Nope. Nothing. Ralph lectures Paul on spending too much of his time running around, because, you know, you never see the world that way. This from a man who does not seem to have left his room, or his monkey, in years.
Now midnight is approaching and the tapes are no nearer to being gotten. Then, a revelation! Paul remembers singing “Give My Regards to Broad Street” to Harry as he went off with the tapes! Aha! To the Broad Street railways station!
Where he wanders around for about ten minutes. No seriously. He’s not looking for anything, he has no clue or hunch, he just wanders around. As midnight approaches, he sits down on a bench and imagines life as a busker, singing Beatles tunes on a railway platform.
Is this the movie’s message? Is this McCartney’s fear, that if a big evil corporation takes over his record company he will become a homeless busker singing Beatles songs on a railway platform?
Anyway, turns out Harry left the tapes on a bench while he went into a storeroom he thought was a bathroom. Case closed.
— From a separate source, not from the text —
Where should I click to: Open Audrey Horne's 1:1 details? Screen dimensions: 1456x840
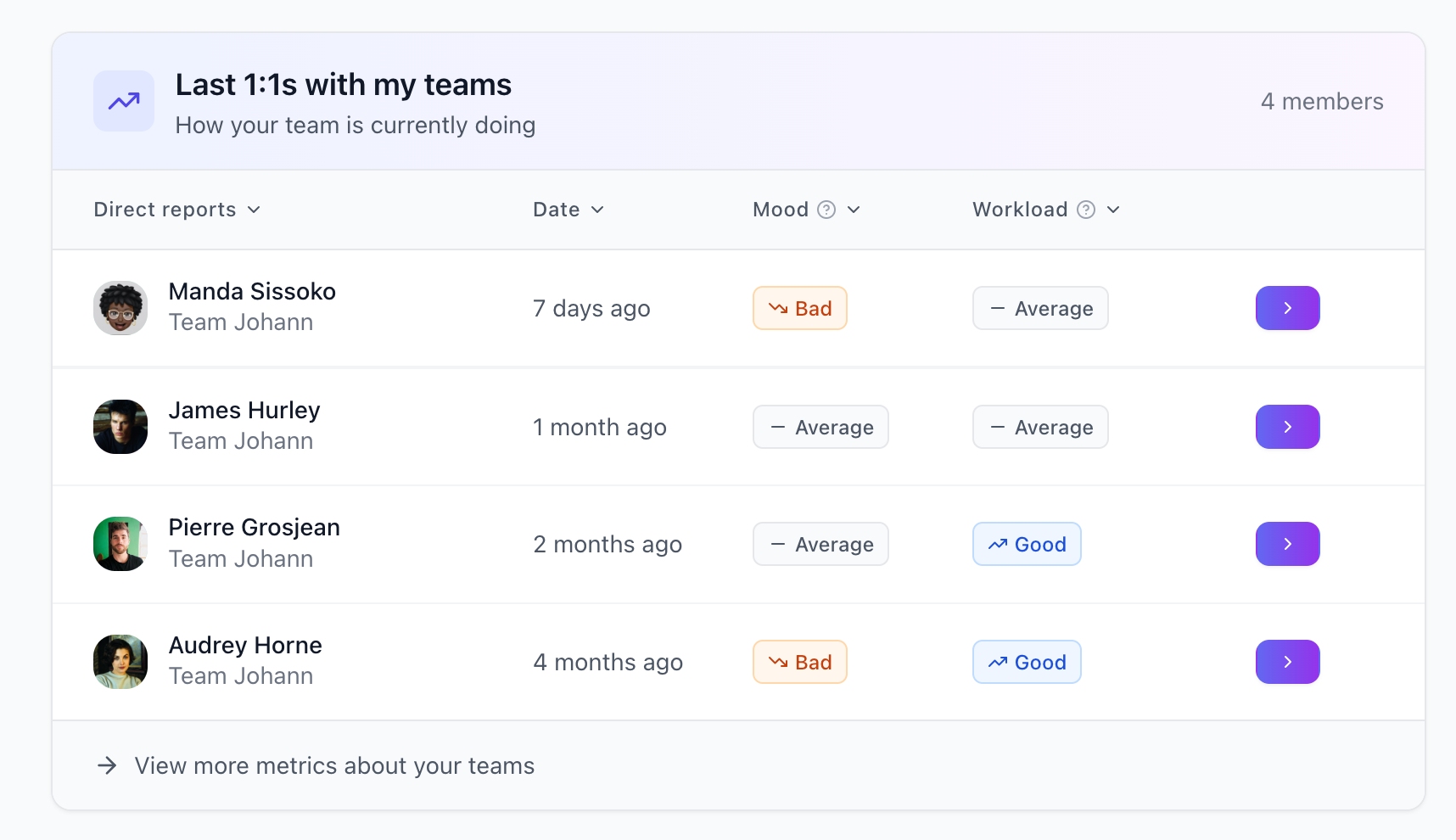tap(1287, 662)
So Paul calls his wife (the first time he’s spoken to her in the movie) and she calls the record company, who seem relieved, but not that relieved, and everybody’s happy, and the big evil corporate guys are chagrined. And the viewer goes “Whaaa — ?”
Then it turns out the whole thing was a dream. No really. Turns out there are no missing tapes, no corporate threat, no days crammed full of the joyless drudgery of creating pop hits, nothing. The whole thing was a dream Paul had while passed out in the back of his limo on the way to his office. No really.
I note that this was the first and last feature by director Peter Webb.